◆ Problem to work on
Any pictures in the records below must be left out when you repeat the lines from the line containing "1456x819 pixels. Task: Click" through the line containing "This screenshot has height=812, width=1490." exactly.

◆ Extracted information

_ _ _ _

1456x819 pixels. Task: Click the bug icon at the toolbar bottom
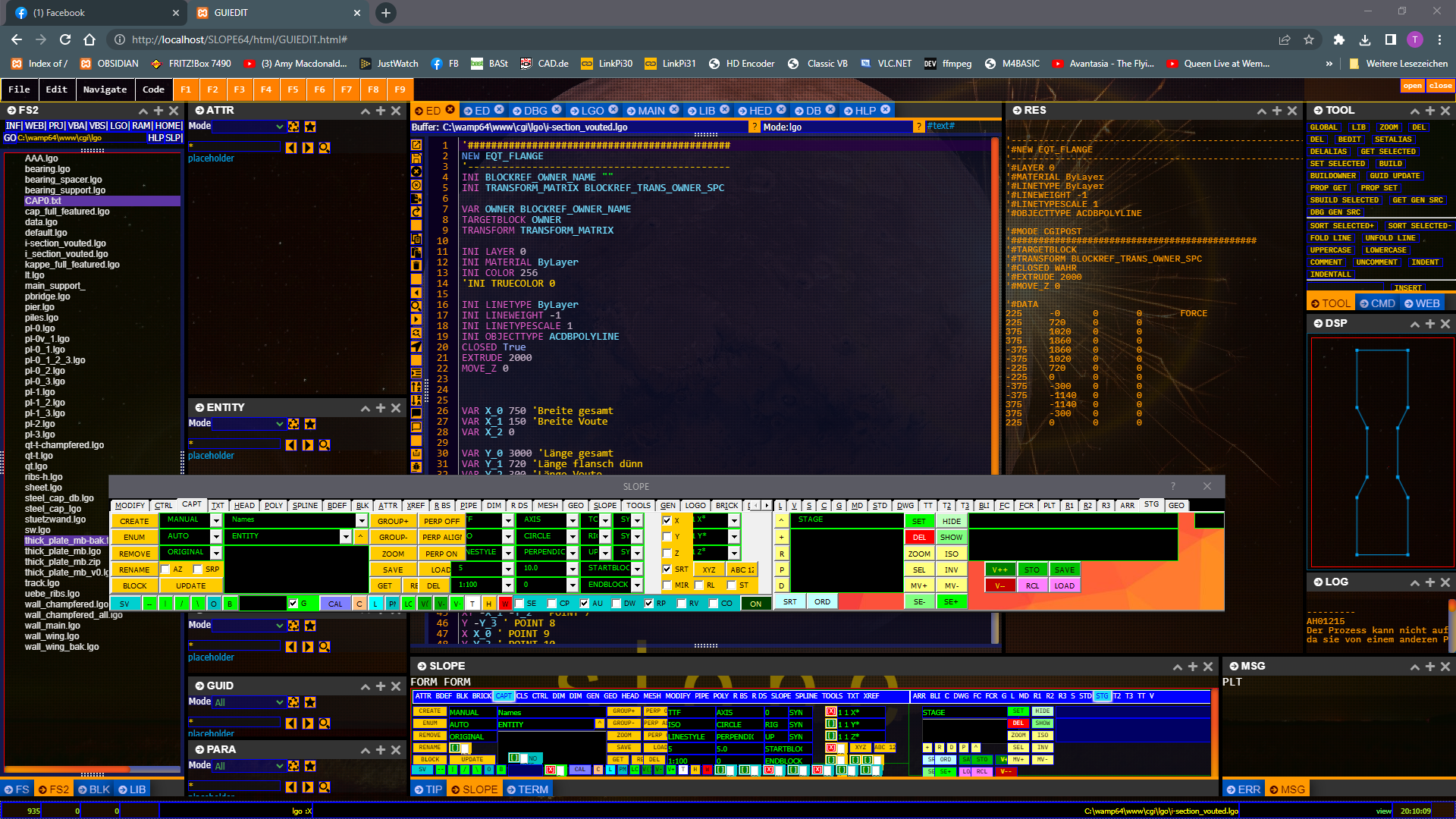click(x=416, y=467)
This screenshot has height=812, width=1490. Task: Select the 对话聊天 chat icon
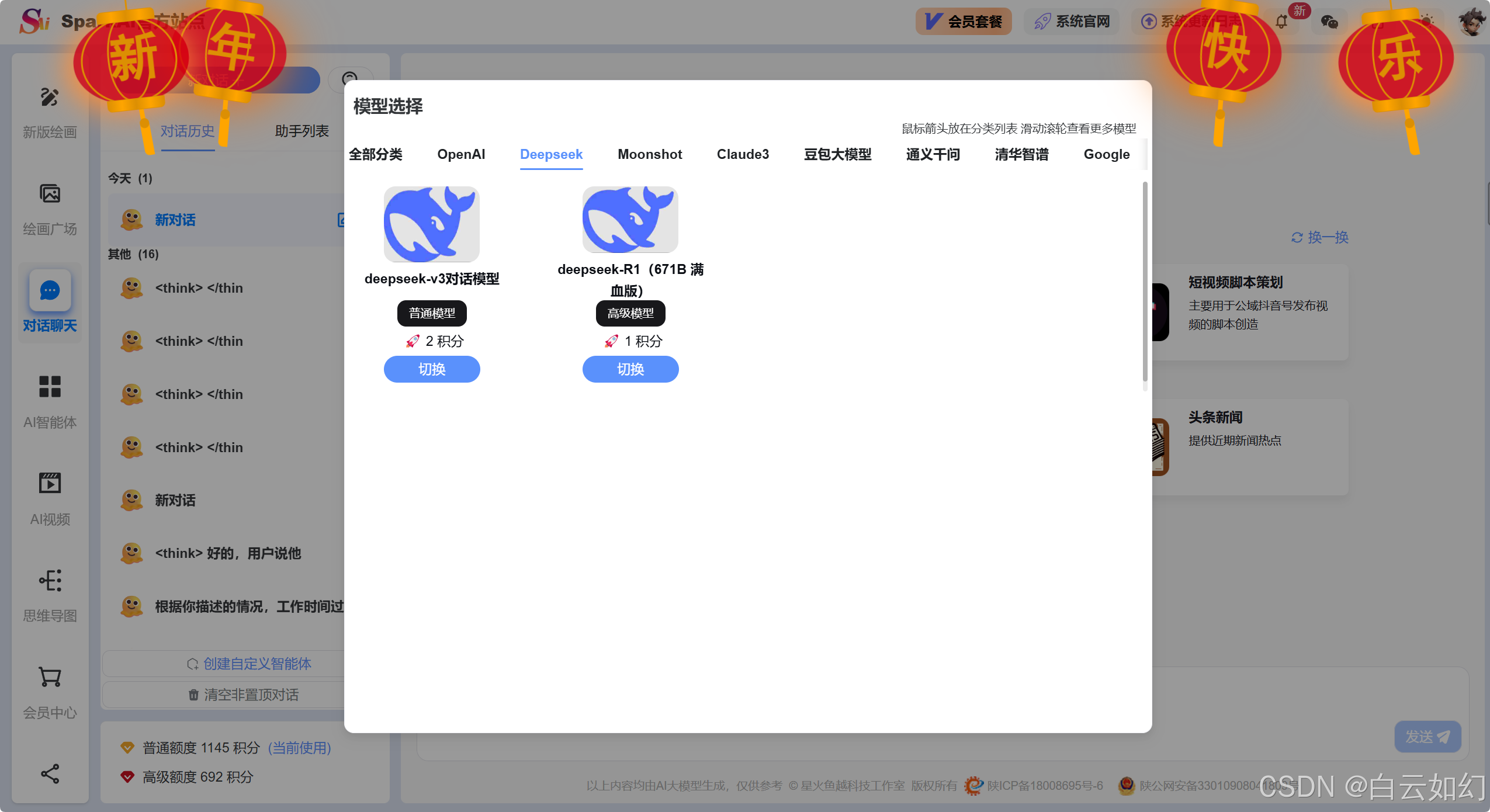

_ _ _ _

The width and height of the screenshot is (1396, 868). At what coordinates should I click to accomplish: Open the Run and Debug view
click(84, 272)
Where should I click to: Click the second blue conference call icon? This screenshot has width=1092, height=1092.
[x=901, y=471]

_ _ _ _

◆ Written reply
1456x819 pixels. Task: Click the bug icon at the toolbar bottom
click(x=416, y=467)
This screenshot has height=812, width=1490. Task: Select the 对话聊天 chat icon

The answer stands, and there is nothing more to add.